What's going on? Today, Feb. 11, has been named “The Day We Fight Back” by a coalition of activist groups, companies, and online platforms [in honor of activist and internet prodigy Aaron Swartz]. Organizers are hoping to replicate the response they received for the 2012 Internet virtual blackout, which targeted the Stop Online Piracy Act (SOPA) and the Protect IP Act (PIPA), resulting in lawmakers withdrawing both bills.

What types of things are activists concerned about? In short, they’re trying to pass the USA Freedom Act, ending bulk collection of Americans’ communication records and increasing transparency to government surveillance.

Check out Google’s display of a link to its Internet safety center on Google.com, stating in a blog post that “we strongly believe that government surveillance programs should operate under a legal framework that is rule-bound, narrowly tailored, transparent, and subject to oversight.”

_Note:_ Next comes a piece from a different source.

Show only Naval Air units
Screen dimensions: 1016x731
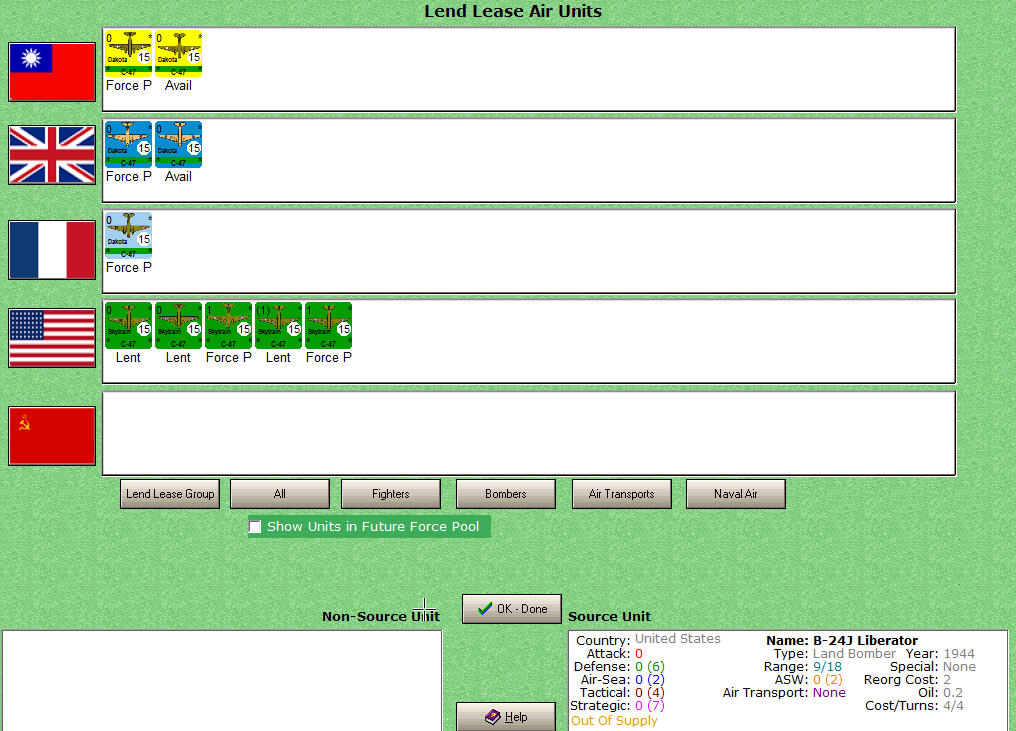(735, 494)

There won’t be a virtual blackout today. Instead, protesters have a realistic request – add a banner to your website directing readers to contact legislators via phone or email. If you don't have a website that can support a banner, organizers are asking people to change their profile photos on Twitter, Facebook or Google+ or share photos on your social news feeds. To celebrate the cause face-to-face with fellow activists, there will be events across the country including San Francisco, Los Angeles, Austin, Chicago, Utah and Minnesota.